Oysters, hazelnut-topped beets, grilled cuttlefish, scallops, duck breast, cabbage rolls (when available), goulash with noodles, semifreddo.

Vegetarian friendly?

Potato-leek soup, endive and radicchio salads, fried ravioli.

Sound level:

Restrained.

Beverages:

Cocktails, beer and especially wine.

Price range:

About $9 to $18 (menu changes daily).

Extras:

No reservations, major credit cards, street parking, handicapped access.

Serving:

Dinner, Tuesday to Saturday

Details:

2215 E. Burnside St., 503-236-8747,

The main difference, then, is Gibson himself, standing next to sous chef Garrett Simpson amid steaming pots and sizzling pans in Davenport's open kitchen, scanning the room like a benevolent foreman. If you know Gibson from

, the cramped chef's counter attached to Southeast Hawthorne's Pastaworks, or, further back, from his time at Castagna, you know the seeming simplicity of his food hides a surprising complexity. Familiar, comforting dishes often yield unexpected surprises -- seared duck breast rubbed with baking spices, cabbage rolls with nutty roasted skins, grilled radicchio salad with the intense flavor of char.

Davenport's goulash.

You'll regret not ordering the paprika-spiked Hungarian goulash, so let's mention it first: hillocks of savory, slow-braised pork shoulder cradling a dollop of sour cream, with sweet, whole cipollini onions and short, buttery squiggles of noodle -- our server described them as "spaetzle-like;" she wasn't wrong -- on the side. Start with a few Sea Cow oysters, then add either the delicately seared scallops with vibrant kumquat and fennel or the cuttlefish, sliced and grilled then stacked like Lincoln logs next to a spoonful of Gibson's chimichurri-esque salbixtada, and you have a near-perfect Davenport meal.


Larger plates meant for devouring

Some Portland restaurants focus so intently on the small plates, the entrees end up a chore. Not so at Davenport, where you can make a fine meal out of the larger options near the bottom of the one-page menu. There's that duck breast, rubbed with clove and star anise, seared to a deep crimson and laid next to a scattering of crisp, nutty Brussels sprouts and dried cranberries. Recently, pungent lamb arrived in a white ceramic dish with white beans, toasted croutons and a sharp flavor pang I took for raw garlic. The cabbage rolls, should they return, are not to be missed, with their pork, apple and chestnut wrapped in a skin of roasted cabbage, not to mention the side of rich, fluffy mashed potatoes.

Dessert is mostly limited to ice cream -- small balls of cara cara sorbet or coffee with cocoa nibs -- though an Italian semifreddo showed up last week, served as a cool slab with a few lovely dried apricots revived in cardamom syrup. Bucking the Portland restaurant trend toward third-wave coffee service, Davenport serves none.

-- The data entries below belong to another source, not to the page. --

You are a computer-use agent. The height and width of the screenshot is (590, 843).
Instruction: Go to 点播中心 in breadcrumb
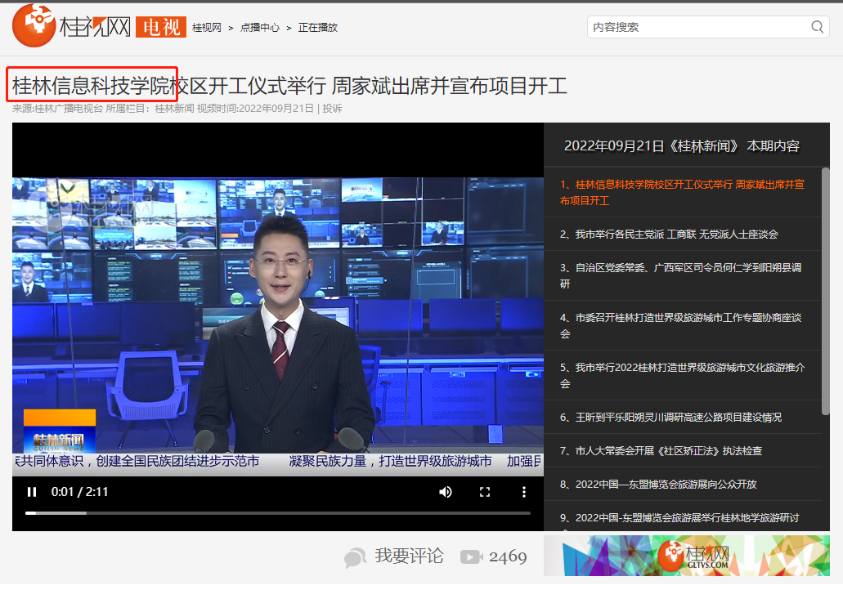(x=260, y=28)
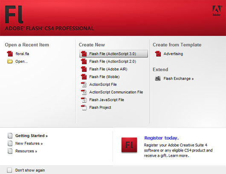Create a Flash File (ActionScript 2.0)
This screenshot has height=174, width=226.
tap(113, 62)
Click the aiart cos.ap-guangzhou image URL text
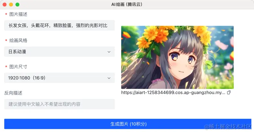254x132 pixels. coord(173,93)
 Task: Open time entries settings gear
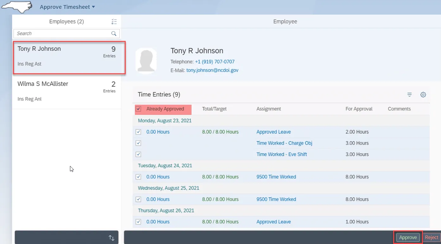pyautogui.click(x=423, y=95)
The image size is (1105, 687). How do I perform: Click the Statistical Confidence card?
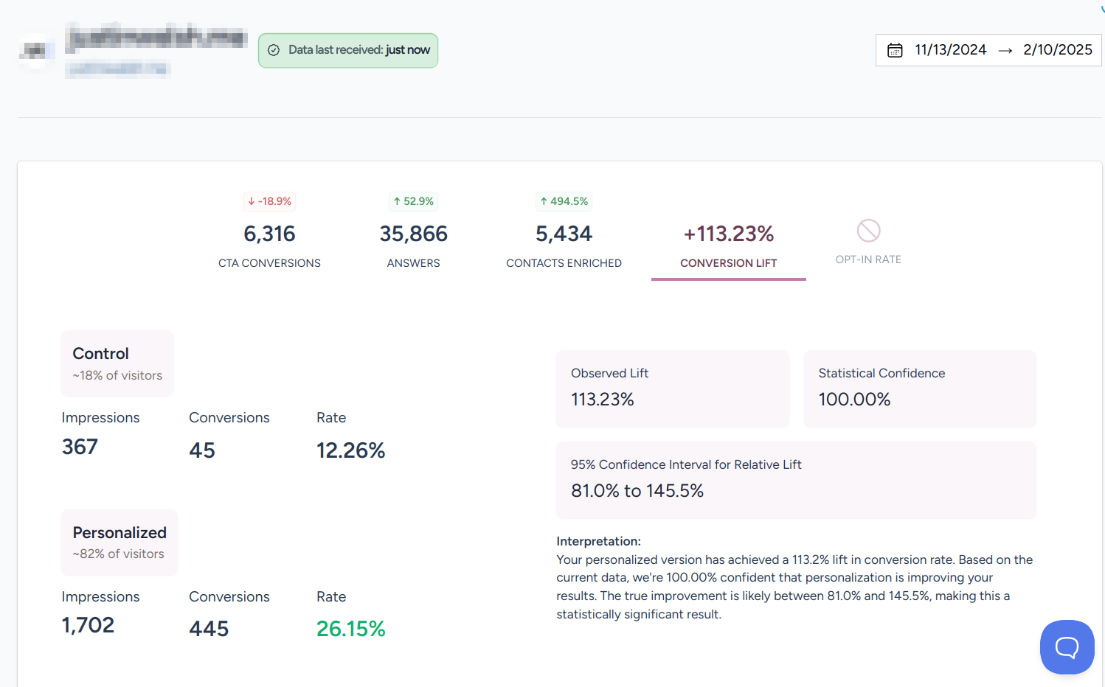pyautogui.click(x=919, y=388)
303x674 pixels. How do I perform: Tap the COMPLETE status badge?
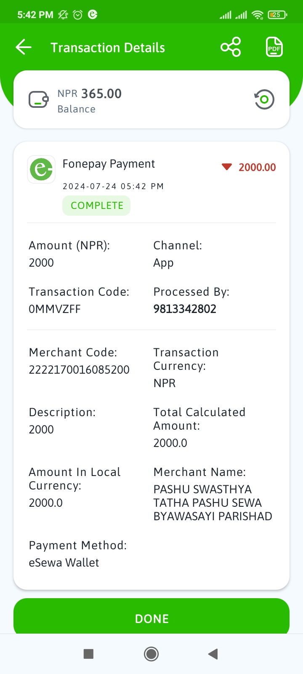[96, 206]
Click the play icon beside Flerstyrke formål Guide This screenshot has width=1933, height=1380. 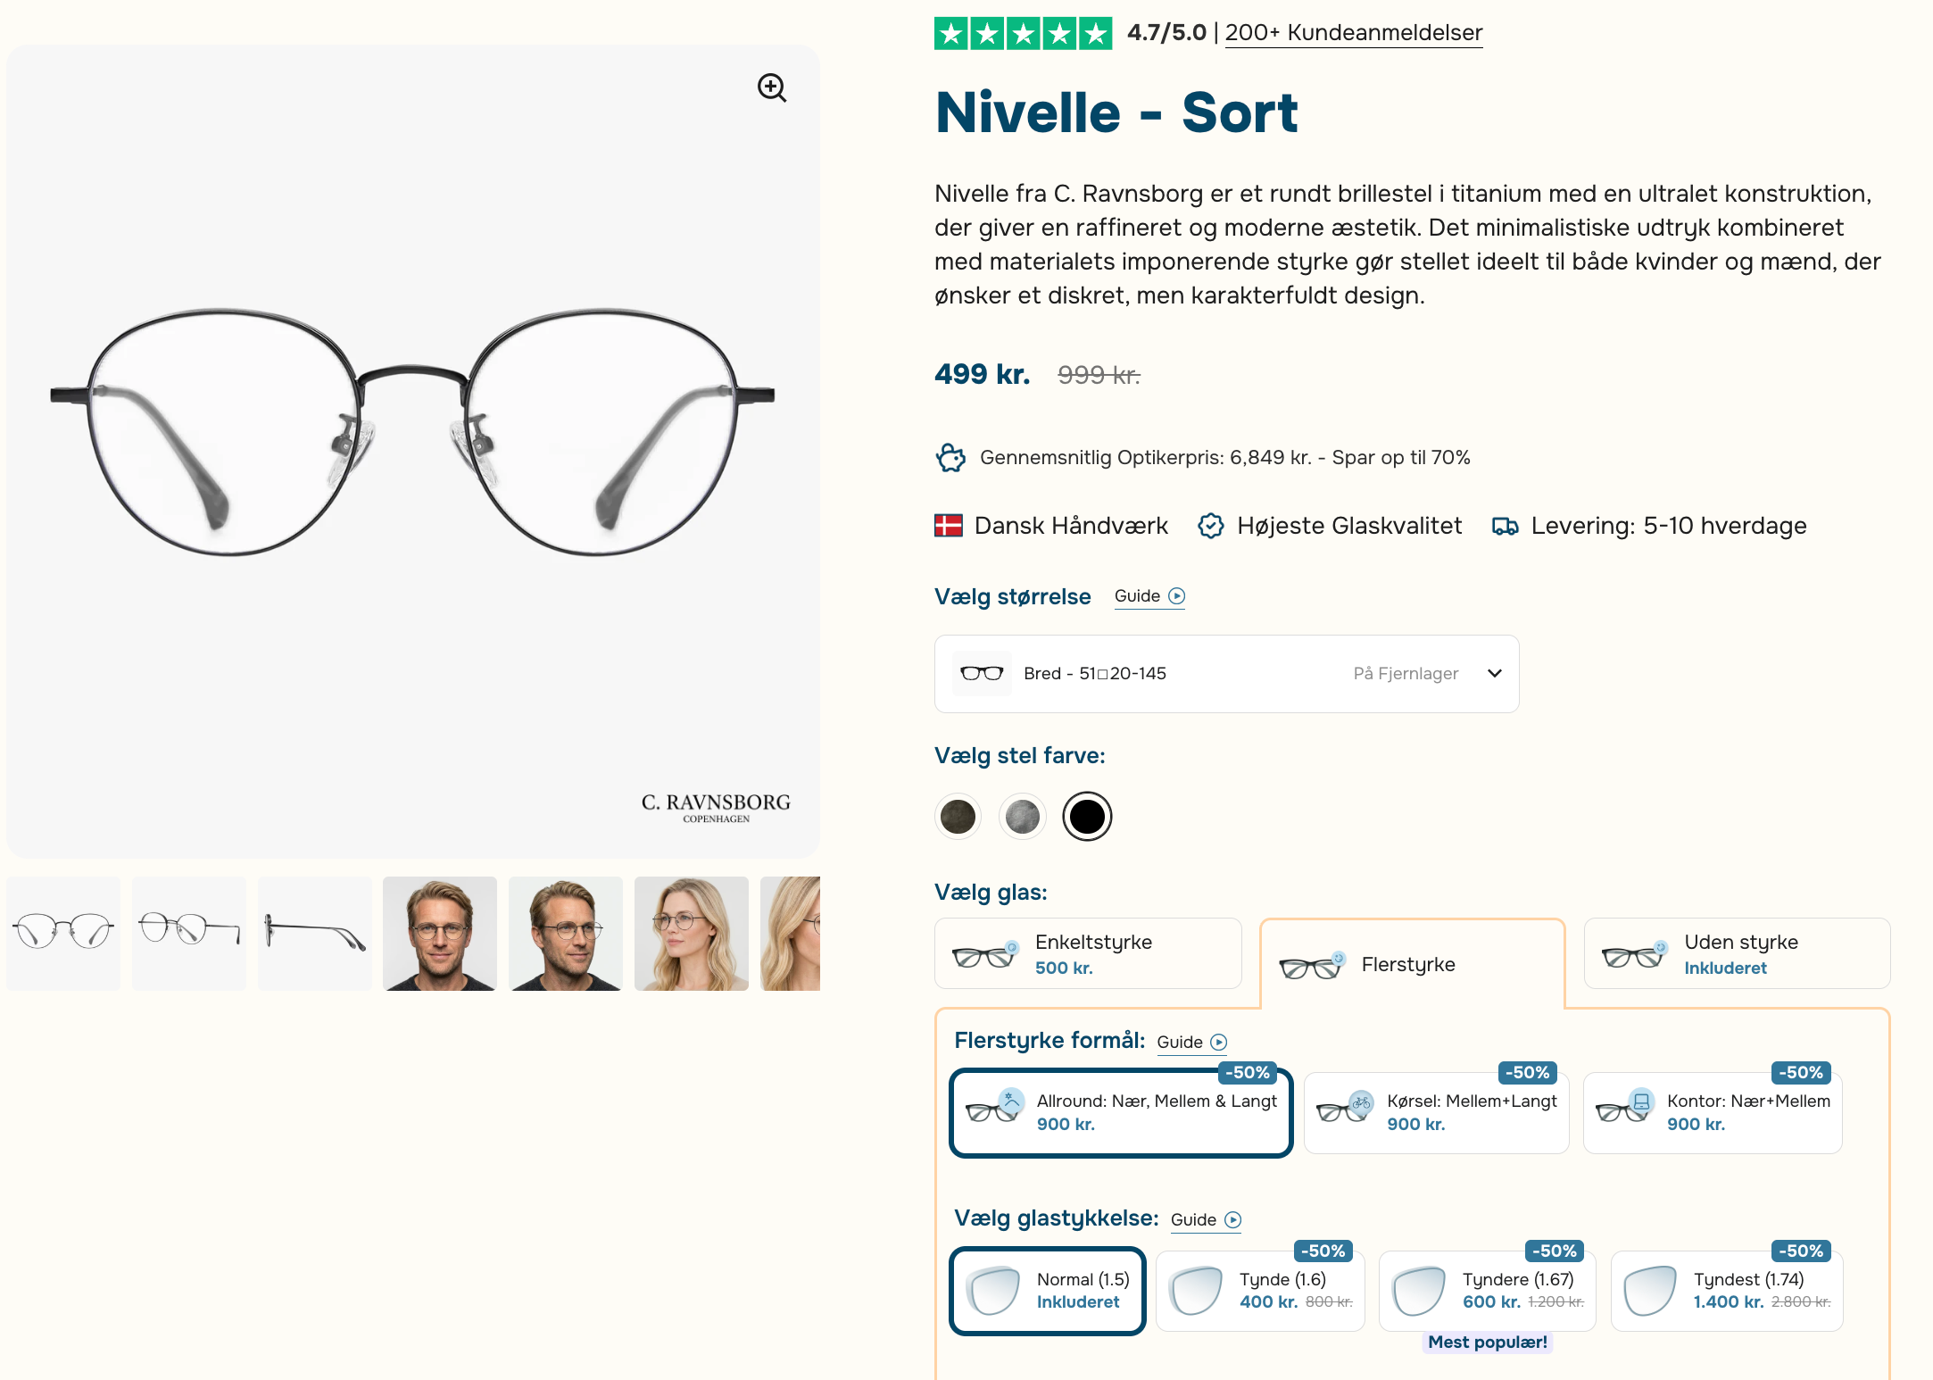click(x=1219, y=1043)
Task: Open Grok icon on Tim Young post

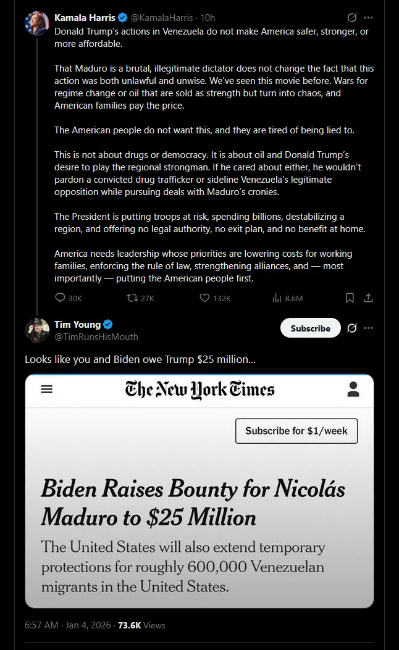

Cocktails, like a house Negroni made with Boodles, are sturdy, if unrevolutionary. Davenport's focus is wine, with a list more than 130 bottles long, mostly approachable and food-friendly, from $27 to $247. Order by the glass or ask Heilemann, who you might remember as the friendly employee at Vinopolis, or perhaps for his year spent managing Clarklewis, for a recommendation. He won't disappoint.

The potato leek soup at chef Kevin Gibson's new restaurant, Davenport.

Davenport isn't perfect. Near the end of an early review meal, we asked about a missing dish and were told it was on its way, only to wait a further 45 minutes for its arrival (we guessed it had been snuck quietly into the back of the kitchen's queue). Since then, service problems have cleared up. And not all dishes reach the high marks of those mentioned above. Recently, the soft, golden-crusted fluke came perched atop cous cous that was too watery, while potato fritters were too close to raw at the center. Design-wise, the cost benefits of leaving June intact are obvious, though if ever a restaurant demanded a chef's counter, this is it.

But on its best nights, and with its best dishes, Davenport delivers a casual, welcoming experience that's easy to love and hard to match. In a way, the restaurant is reminiscent of Portland itself, emphasizing the good over the flashy, the slow and considered over the quick and sloppy, recalling the reason many of us moved here -- or never left -- in the first place.